Aus der Einleitung von »Krieg und Sühne«

Dieses Buch ist ein Bekenntnis: Ich bekenne mich schuldig, die Zeichen nicht schon früher erkannt zu haben. Denn auch ich bin mitverantwortlich für den Krieg Russlands gegen die Ukraine, wie auch meine Zeitgenossen – und unsere Vorfahren. Auch die russische Kultur hat die Gräuel des Krieges mit ermöglicht.

Viele russische Schriftsteller und Historiker sind mitschuldig an diesem Krieg. Es sind ihre Worte, ihre Gedanken, die Putins Faschismus den Boden bereitet haben – obwohl nicht wenige von ihnen heute entsetzt wären, könnten sie die »Früchte« ihrer Arbeit sehen. Wir Russen haben nicht erkannt, wie tödlich die Vorstellung von Russland als einem »Großreich« war. (Sicherlich ist jedes Reich, jedes »Imperium« ein Unheil, aber über andere Imperien mögen andere Historiker urteilen.) Wir haben geflissentlich darüber hinweggesehen, dass die »große russische Kultur« über viele Jahrhunderte hinweg andere Länder und Völker verachtete, unterdrückte und vernichtete. Damit eine russische Kultur – befreit von Imperialismen – fortbestehen kann, müssen wir handeln. Wir müssen uns zunächst die Wahrheit über unsere Vergangenheit und unsere Gegenwart klar vor Augen führen.

Krieg und Sühne
Empfehlung

Der lange Kampf der Ukraine gegen die russische Unterdrückung
Hardcover
32,00 €

Die russische Geschichte, die ukrainische Geschichte, und in der Tat die Geschichte eines jeden Volkes enthält Mythen. Leider haben unsere Mythen uns in den Faschismus des Jahres 2022 geführt. Es ist an der Zeit, sie zu entlarven.

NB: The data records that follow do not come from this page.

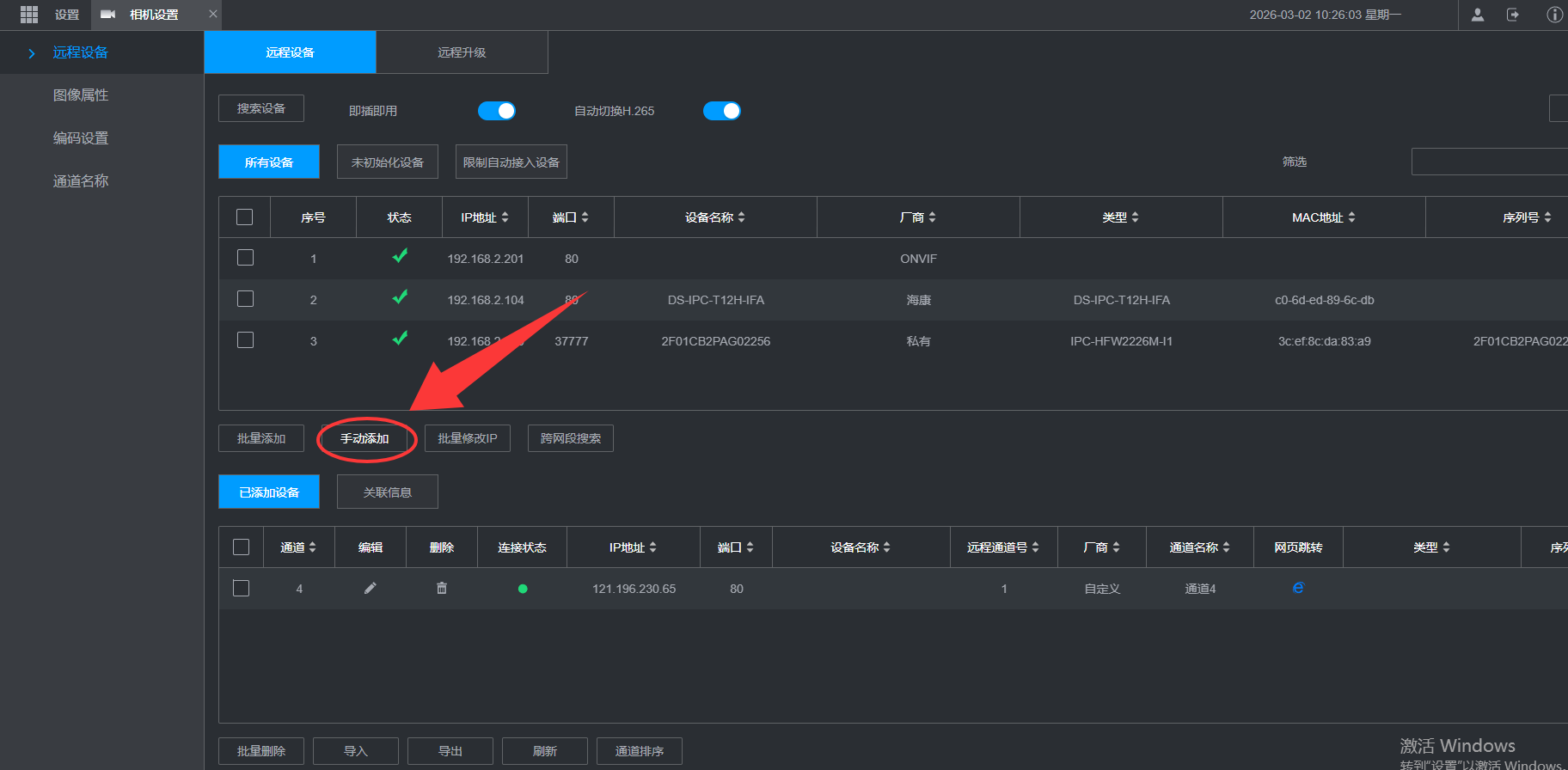Image resolution: width=1568 pixels, height=770 pixels.
Task: Click the 搜索设备 button
Action: click(x=261, y=108)
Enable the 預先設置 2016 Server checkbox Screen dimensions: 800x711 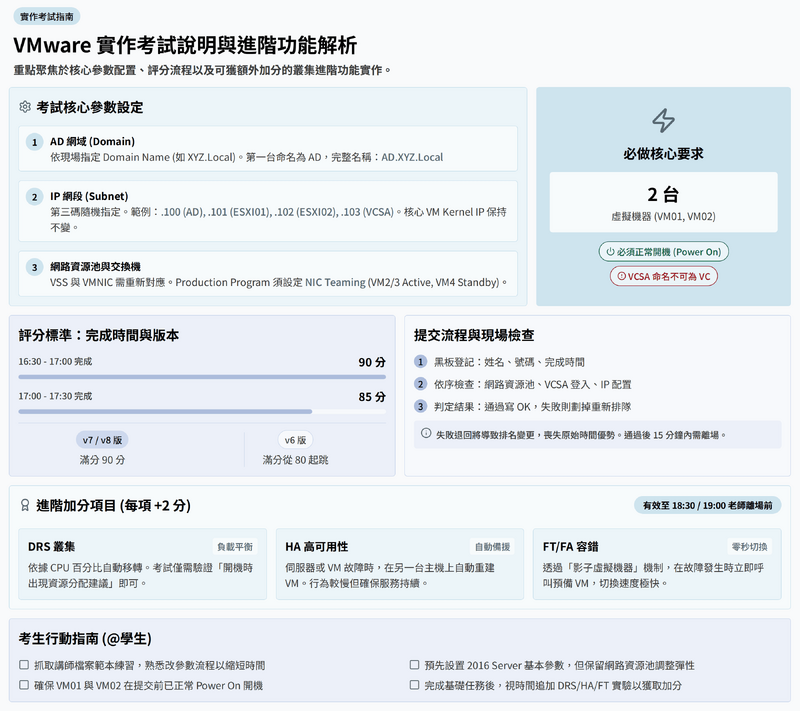pyautogui.click(x=415, y=665)
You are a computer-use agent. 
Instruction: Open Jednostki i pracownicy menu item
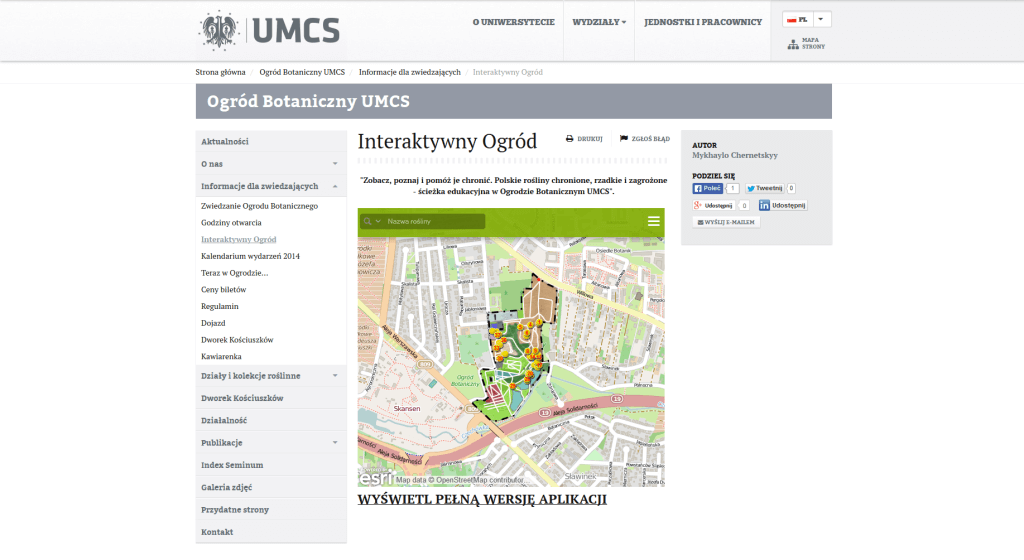coord(703,22)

In diesem Buch geht es um Mythen und Menschen. Menschen, die vor hundert, zweihundert, dreihundert Jahren lebten und sich irgendwann in mythologische Gestalten verwandelten. Zwar starben sie, doch wurden sie nach ihrem Tod von den Historikern ihrer menschlichen Eigenschaften entkleidet: ihrer Schwächen, Leidenschaften, Zweifel und ihrer wahren Beweggründe. Sie wurden der unerbittlichen »Logik der Geschichte« unterworfen, die den Bedürfnissen derer dient, die die Macht innehaben.

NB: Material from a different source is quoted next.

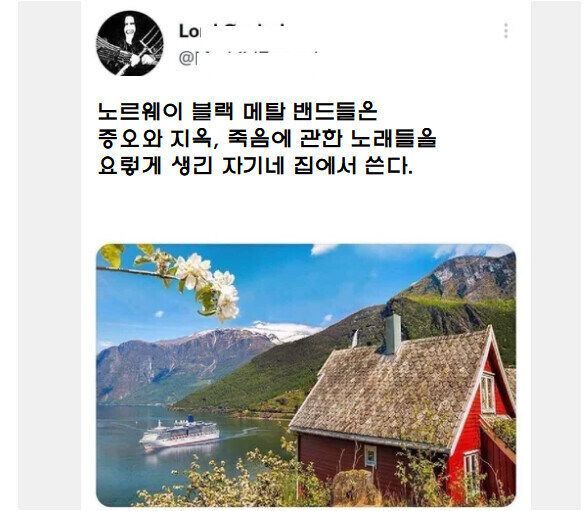Open the attached Norwegian fjord photo

point(306,375)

Dieses Buch erzählt uns auch von unseren Zeitgenossen wie etwa Wolodymyr Selenskyj. Er und viele andere sind uns heute als reale Persönlichkeiten bekannt, aber auch sie werden schon bald zu unsterblichen und heroischen Figuren werden und uns in einer Generation wahrscheinlich bereits als legendäre Gestalten erscheinen. Und einer der Protagonisten dieses Buches, Putin, hat sich schon zu Lebzeiten in ein universales, wie aus einer anderen Welt stammendes Böses verwandelt. Ich werde versuchen nachzuvollziehen, wie das geschehen konnte.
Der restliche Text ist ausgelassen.